The game ended in a tie, with both teams scoring 123 points each. Gabby Espinas of the Luzon All-Stars and Orlan Wamar Jr. of the VisMin All-Stars were declared co-MVPs.

===Lineups===

Luzon All-Stars
| Pos | Player | Team |
|  | Jason Ballesteros^{[D]} | Koponang Lakan ng Bulacan |
|  | Justine Baltazar | Pampanga G Lanterns |
|  | Raymond Binuya | Pampanga G Lanterns |
|  | Mark Cardona | Boracay Islanders |
|  | Gabby Espinas | Batang Kankaloo Koolers |
|  | Johnsherick Estrada | Boracay Islanders |
|  | Jerwin Gaco | N/A (guest player) |
|  | Paolo Javillonar | San Juan Kings |
|  | Kyt Jimenez^{[D]} | Davao Occidental Tigers |
|  | Jolo Mendoza^{[D]} | Pampanga Royce |
|  | Adrian Nocum | San Juan Kings |
|  | Louie Sangalang | Pampanga G Lanterns |
|  | Fran Yu | San Juan Kings |
Head coach: Randy Alcantara (San Juan Kings)

VisMin All-Stars
| Pos | Player | Team |
|  | Poypoy Actub^{[D]} | Koponang Lakan ng Bulacan |
|  | Monbert Arong | Quezon City Beacons |
|  | JB Bahio | Pampanga Royce |
|  | Junjun Bonsubre | Santa Rosa Laguna Lions |
|  | Ron Dennison | San Juan Kings |
|  | Joshua Flores | Pampanga Royce |
|  | Jaymar Gimpayan | Boracay Islanders |
|  | Zachary Huang | Pampanga Royce |
|  | Marc Pingris | N/A (guest player) |
|  | Kurt Reyson | Pampanga G Lanterns |
|  | Michole Solera | Davao Occidental Tigers |
|  | John Marco Tayongtong | Batang Kankaloo Koolers |
|  | Orlan Wamar Jr. | San Juan Kings |
Head coach: Britt Reroma (Santa Rosa Laguna Lions)

- Notes
- Did not play in the All-Star Game.

==Awards==
The league feted its Mythical Team aptly called the "Super Five" at halftime of Game 1 of the Finals series on March 28, 2023 at the Bren Z. Guiao Convention Center in San Fernando, Pampanga. The Most Valuable Player and Finals Most Valuable Player were handed out later at halftime
and at the conclusion respectively of Game 2 of the Finals.

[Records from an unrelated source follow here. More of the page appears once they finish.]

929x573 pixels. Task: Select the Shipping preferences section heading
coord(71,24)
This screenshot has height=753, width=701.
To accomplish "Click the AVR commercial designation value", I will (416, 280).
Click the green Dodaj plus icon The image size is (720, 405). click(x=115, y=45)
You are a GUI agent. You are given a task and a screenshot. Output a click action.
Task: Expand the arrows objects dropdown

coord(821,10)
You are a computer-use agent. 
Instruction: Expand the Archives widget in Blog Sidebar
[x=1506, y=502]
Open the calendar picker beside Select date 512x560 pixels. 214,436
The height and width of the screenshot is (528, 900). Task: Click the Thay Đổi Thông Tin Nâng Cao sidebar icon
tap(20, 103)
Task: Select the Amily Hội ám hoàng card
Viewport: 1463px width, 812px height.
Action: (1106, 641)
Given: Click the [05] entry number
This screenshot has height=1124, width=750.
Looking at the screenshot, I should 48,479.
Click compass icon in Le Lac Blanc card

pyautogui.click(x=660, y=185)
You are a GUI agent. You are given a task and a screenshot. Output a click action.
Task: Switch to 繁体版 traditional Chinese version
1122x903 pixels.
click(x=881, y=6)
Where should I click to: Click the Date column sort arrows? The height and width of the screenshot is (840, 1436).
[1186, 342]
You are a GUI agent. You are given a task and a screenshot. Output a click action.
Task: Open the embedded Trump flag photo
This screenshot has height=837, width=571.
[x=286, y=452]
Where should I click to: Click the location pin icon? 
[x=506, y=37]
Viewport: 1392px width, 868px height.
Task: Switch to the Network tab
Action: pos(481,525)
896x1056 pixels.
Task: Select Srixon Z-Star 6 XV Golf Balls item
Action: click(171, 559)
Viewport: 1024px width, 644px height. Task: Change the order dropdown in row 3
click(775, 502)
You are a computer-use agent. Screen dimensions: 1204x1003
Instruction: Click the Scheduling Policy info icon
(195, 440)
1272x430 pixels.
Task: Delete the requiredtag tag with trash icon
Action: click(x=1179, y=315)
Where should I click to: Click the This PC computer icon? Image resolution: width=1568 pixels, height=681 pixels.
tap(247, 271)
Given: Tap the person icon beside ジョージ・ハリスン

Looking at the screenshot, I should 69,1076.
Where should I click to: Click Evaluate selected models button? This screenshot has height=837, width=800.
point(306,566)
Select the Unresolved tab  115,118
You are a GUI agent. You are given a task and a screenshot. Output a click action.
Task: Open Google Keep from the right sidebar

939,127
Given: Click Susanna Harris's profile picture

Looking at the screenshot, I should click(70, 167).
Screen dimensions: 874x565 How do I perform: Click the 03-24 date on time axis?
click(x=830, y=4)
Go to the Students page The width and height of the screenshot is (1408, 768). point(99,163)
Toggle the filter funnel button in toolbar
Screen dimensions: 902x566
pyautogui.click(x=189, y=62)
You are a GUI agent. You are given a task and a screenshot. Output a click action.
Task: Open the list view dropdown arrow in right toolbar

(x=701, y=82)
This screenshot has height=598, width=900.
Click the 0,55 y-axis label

| Awards | Recipient | Team |
| Most Valuable Player | John Wilson | Davao Occidental Tigers |
| Finals Most Valuable Player | Justine Baltazar | Pampanga G Lanterns |
| Inspirational Player Award | Mac Cardona | Boracay Islanders |
| PSL Mythical Team | Gabby Espinas | Batang Kankaloo Koolers |
| Orlan Wamar | San Juan Kings |
| John Wilson | Davao Occidental Tigers |
| Jaymar Gimpayan | Boracay Islanders |
| Mac Cardona | Boracay Islanders |

==Junior Division==
The following Junior Division tournaments took place in between the 2022–23 DUMPER Cup and the 2023–24 President's Cup.

18-Under Championship
| Leg | Champion | Series | Runner-up |
|---|---|---|---|
| NCR | Letran Farm Fresh Milkers | 2–1 | EZ Jersey Doc Boleros |
| Luzon | Pampanga Delta | 2–0 | Quezon Province |
| Visayas | Sherilin Unisol City of Naga | 2–0 | Consolacion Sarok Weavers |
| Mindanao North | Cagayan de Oro Higalas (B) | 2–0 | Meljohn's Tailoring |
| Mindanao South | Max Ballers | 2–0 | ISD Pacman |
| Overall | No championship^{[C]} |  |  |

21-Under Championship
| Leg | Champion | Score | Runner-up |
|---|---|---|---|
| Luzon^{[L]} | NEU Hunters | 63–61 | San Juan Kings |

- Notes
- Due to management changes, the 18U overall championship was cancelled. The two finalists, Pampanga Delta and Letran Farm Fresh Milkers were declared co-champions.
- The Luzon leg is the only leg of the tournament, hence it is also considered the overall championship.